Los principales aeropuertos de tránsito de la región, entre ellos el Aeropuerto Internacional de Dubái, el Aeropuerto Internacional de Abu Dabi y el Aeropuerto Internacional Hamad, permanecen cerrados o operan bajo severas restricciones, mientras continúan los intercambios de ataques en la zona.
Israel ha confirmado este domingo una nueva oleada de bombardeos contra Irán. Al mismo tiempo, se han escuchado fuertes explosiones por segundo día consecutivo cerca de Dubái y sobre Doha, después de que Teherán lanzara ataques aéreos en represalia contra varios Estados vecinos del golfo Pérsico.
El aeropuerto de Dubái, considerado el más transitado del mundo por volumen de pasajeros internacionales, ha sufrido daños durante los ataques iraníes. También se han reportado impactos en las instalaciones aeroportuarias de Abu Dabi y Kuwait, agravando el caos logístico en la región.
Miles de vuelos afectados
Miles de vuelos se han visto alterados en todo Oriente Medio, según datos de la plataforma de seguimiento aéreo FlightAware.
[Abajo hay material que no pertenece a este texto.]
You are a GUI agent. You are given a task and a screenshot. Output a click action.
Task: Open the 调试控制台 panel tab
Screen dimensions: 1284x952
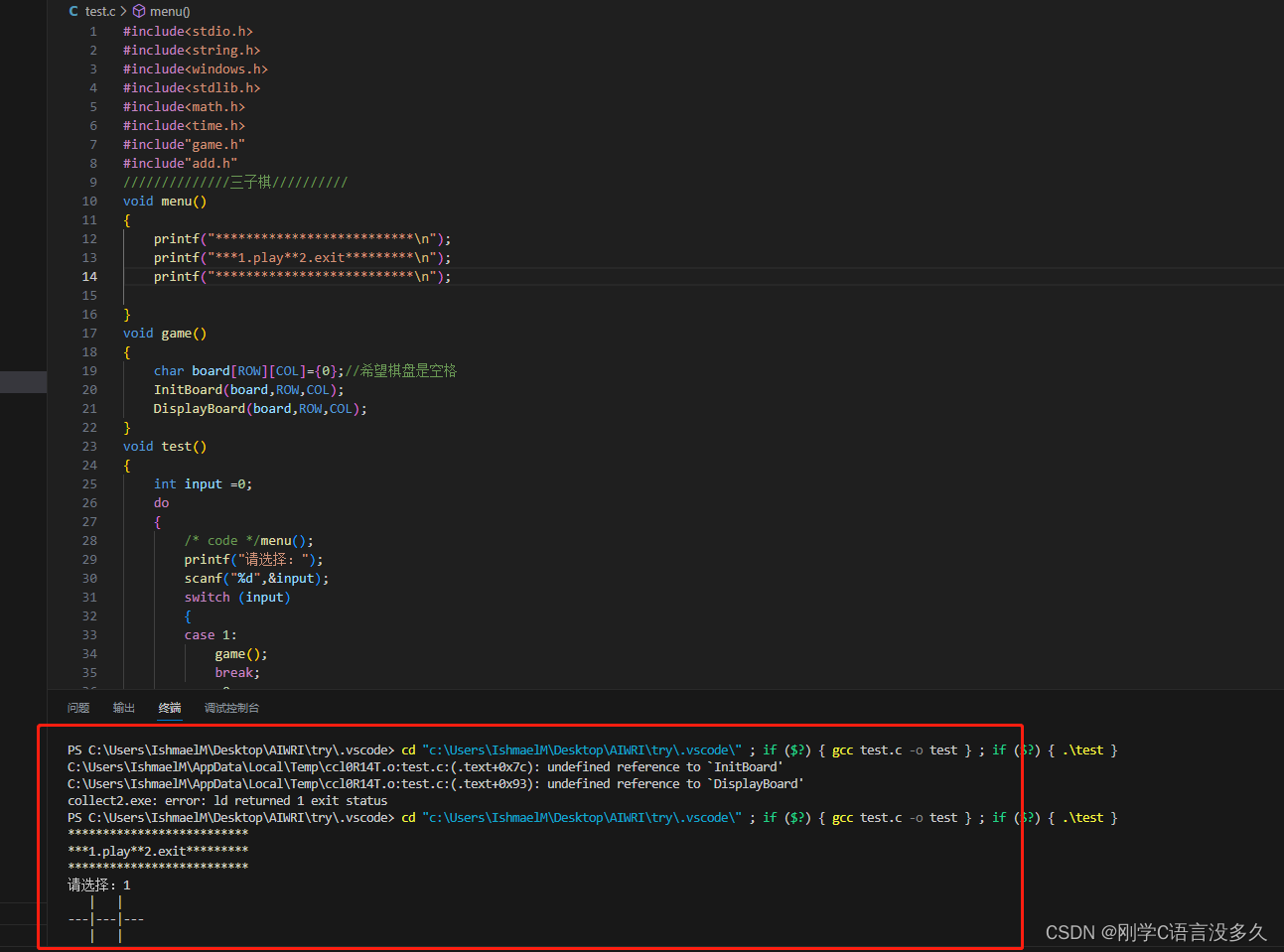(231, 707)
Cancelaciones masivas, desvíos y retrasos están afectando tanto a conexiones regionales como a rutas intercontinentales entre Europa, Asia y África.
Los mapas en tiempo real de Flightradar24 mostraban a primera hora del domingo amplias zonas del espacio aéreo prácticamente vacías sobre Irán, Irak, Kuwait, Israel, Baréin, Emiratos Árabes Unidos y Qatar, en contraste con el habitual tráfico intenso de una de las rutas más transitadas del planeta.
Además, el servicio de seguimiento indicó que un nuevo Aviso a los Aviadores (NOTAM) ha ampliado el cierre del espacio aéreo iraní al menos hasta las 08:30 GMT del 3 de marzo, lo que anticipa que la normalización del tráfico no será inmediata.

Una crisis de gran alcance
La paralización de estos grandes ‘hubs’ internacionales amenaza con generar un efecto dominó en las redes aéreas globales, dado que Dubái, Abu Dabi y Doha funcionan como puntos clave de conexión entre continentes.
Las aerolíneas continúan evaluando rutas alternativas y medidas de seguridad en un contexto de elevada incertidumbre, mientras la comunidad internacional sigue de cerca una escalada que ya se traduce en una de las mayores perturbaciones para la aviación civil en los últimos años.